About us: We own the Wild Birds Unlimited nature shop in East Lansing, Michigan,
a store that provides a wide variety of supplies to help you enjoy the birdwatching hobby.

This blog was created to answer frequently asked questions & to share nature stories and photographs.
To contribute, email me at bloubird@gmail.com.

Tuesday, March 31, 2015

Early birds also get the best mates

The morning air is alive with birdsong in the spring. Birds can sing at any time of day, but during the dawn chorus their songs are often louder, livelier, and more frequent. It’s made up mostly of male birds, attempting to attract mates and warn other males away from their territories. There are a few theories on why birds think dawn is the best time to sing a solo.

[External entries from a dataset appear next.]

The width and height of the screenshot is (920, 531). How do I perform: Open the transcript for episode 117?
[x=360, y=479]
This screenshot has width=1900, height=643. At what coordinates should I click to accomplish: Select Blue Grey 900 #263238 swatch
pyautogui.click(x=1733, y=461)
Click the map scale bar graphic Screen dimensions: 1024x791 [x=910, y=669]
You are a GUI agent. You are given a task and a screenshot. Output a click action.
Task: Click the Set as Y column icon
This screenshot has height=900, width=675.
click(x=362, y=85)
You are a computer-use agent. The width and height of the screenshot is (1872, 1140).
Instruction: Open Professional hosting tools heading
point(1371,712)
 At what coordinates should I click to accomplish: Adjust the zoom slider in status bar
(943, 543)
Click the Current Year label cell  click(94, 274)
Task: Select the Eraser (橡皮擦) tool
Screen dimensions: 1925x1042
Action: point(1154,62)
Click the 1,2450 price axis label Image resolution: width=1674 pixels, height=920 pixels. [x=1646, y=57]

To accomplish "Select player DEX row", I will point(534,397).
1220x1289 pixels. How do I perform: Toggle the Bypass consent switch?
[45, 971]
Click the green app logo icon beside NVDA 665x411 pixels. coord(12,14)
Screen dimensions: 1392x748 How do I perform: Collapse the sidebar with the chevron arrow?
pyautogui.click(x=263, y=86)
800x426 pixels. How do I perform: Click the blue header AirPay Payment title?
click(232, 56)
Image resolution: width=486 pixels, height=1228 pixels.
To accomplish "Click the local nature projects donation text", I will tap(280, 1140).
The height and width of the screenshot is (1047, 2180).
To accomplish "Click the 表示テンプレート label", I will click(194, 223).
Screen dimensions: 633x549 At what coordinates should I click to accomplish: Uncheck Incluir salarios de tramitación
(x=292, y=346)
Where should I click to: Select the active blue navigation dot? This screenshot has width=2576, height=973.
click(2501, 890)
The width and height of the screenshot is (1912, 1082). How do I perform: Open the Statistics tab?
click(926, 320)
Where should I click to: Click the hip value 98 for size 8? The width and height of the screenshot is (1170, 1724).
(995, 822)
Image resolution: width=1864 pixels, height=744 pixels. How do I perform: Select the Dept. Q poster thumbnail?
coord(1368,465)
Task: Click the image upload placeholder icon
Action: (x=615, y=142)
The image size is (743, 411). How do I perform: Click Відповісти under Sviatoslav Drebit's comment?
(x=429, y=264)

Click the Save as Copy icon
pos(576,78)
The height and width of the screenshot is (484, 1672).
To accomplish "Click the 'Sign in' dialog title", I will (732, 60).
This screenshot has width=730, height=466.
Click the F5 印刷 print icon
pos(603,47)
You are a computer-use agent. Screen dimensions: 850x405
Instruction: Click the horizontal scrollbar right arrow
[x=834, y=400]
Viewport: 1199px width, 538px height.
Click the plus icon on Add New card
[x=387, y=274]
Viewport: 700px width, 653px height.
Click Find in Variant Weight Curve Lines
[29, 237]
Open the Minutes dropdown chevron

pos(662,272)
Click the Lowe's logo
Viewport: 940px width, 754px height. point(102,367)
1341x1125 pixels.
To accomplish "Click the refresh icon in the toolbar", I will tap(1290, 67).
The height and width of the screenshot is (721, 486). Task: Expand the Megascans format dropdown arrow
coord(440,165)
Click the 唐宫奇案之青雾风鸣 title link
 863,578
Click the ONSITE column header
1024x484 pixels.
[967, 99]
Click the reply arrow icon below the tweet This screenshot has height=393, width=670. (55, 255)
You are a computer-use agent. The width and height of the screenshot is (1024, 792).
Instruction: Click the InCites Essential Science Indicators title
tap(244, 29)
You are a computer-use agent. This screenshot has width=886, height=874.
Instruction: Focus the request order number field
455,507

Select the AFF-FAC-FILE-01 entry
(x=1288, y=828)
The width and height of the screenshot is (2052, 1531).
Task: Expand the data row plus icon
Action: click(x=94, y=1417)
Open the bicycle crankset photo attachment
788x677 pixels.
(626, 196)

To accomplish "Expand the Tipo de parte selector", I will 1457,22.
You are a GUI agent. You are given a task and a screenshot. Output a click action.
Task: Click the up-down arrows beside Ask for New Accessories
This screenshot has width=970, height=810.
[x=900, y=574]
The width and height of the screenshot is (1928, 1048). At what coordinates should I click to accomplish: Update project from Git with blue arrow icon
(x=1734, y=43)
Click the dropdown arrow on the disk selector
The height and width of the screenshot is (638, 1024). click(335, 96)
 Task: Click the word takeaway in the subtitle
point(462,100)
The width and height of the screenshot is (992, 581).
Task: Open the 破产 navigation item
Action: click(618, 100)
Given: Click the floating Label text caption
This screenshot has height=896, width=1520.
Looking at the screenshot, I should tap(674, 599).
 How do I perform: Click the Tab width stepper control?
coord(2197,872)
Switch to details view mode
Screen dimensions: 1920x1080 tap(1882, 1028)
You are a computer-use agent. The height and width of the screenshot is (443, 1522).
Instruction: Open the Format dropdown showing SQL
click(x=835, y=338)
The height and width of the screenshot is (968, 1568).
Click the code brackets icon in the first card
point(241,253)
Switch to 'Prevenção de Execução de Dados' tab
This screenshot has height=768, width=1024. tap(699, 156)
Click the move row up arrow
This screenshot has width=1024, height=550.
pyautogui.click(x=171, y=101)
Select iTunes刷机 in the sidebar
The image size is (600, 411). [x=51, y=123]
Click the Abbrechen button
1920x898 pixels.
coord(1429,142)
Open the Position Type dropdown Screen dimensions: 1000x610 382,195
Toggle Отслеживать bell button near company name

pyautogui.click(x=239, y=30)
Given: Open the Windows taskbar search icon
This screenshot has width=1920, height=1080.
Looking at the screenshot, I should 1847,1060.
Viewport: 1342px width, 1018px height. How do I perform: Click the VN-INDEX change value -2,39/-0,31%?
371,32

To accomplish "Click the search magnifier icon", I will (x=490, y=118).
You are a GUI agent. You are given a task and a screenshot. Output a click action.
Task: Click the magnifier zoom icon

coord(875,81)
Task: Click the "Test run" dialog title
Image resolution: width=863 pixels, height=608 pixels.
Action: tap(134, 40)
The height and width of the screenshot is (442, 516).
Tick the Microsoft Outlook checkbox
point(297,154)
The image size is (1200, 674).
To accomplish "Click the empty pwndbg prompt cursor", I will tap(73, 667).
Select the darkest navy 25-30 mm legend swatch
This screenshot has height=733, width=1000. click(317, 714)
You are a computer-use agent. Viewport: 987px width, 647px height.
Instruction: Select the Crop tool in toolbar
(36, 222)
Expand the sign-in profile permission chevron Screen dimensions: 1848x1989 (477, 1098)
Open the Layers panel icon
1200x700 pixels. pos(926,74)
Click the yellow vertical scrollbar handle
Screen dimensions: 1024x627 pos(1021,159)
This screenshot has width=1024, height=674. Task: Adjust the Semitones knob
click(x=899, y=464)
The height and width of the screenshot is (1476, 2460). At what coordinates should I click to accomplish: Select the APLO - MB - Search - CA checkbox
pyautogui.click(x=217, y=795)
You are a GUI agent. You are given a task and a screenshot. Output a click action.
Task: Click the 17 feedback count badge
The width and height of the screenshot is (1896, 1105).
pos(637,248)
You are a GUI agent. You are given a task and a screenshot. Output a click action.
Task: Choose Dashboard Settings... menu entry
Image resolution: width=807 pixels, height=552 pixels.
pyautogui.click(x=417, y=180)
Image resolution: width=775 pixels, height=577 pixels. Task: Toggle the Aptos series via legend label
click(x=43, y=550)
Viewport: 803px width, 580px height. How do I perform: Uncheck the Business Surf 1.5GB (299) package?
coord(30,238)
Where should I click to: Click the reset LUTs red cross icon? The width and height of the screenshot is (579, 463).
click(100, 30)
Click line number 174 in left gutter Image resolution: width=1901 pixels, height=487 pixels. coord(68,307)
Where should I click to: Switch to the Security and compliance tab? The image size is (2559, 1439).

One idea is that in the early morning, light levels are too dim for birds to do much foraging but it’s a great opportunity to sing. Another idea is that early morning singing signals to other birds about the strength and vitality of the singer. Singing loud and proud first thing in the morning tells everyone within hearing distance that you were strong and healthy enough to survive the night. This is attractive to potential mates, and lets your competitors know you’re still around and in charge of your territory. Also dawn songs are clearer and more consistent, which allows individual males’ signature songs to be identified easily by their bird neighbors.

Later in the spring, when males sing while the female songbirds lay their eggs in early morning it may reinforce the bond with the female, and dissuade other males from jumping into the nest.

And if you think the birds seem to be singing even earlier in the morning than last year, you could be correct. Research by biologist Mark W. Miller found that in 1929 the first robin songs began about 45 minutes before sunrise, but 84 years later with our neighborhoods flooded in artificial light, robins tended to break their silence more than an hour earlier.
 
References:
- Brown, T. J. and Handford, P. (2003). Why birds sing at dawn: the role of consistent song transmission. Ibis 145: 120-129. doi: 10.1046/j.1474-919X.2003.00130.x.
- Hutchinson, J. M. C. (2002). Two explanations of the dawn chorus compared: how monotonically changing light levels favour a short break from singing. Animal Behaviour 64: 527-539. doi: 10.1006/anbe.2002.3091.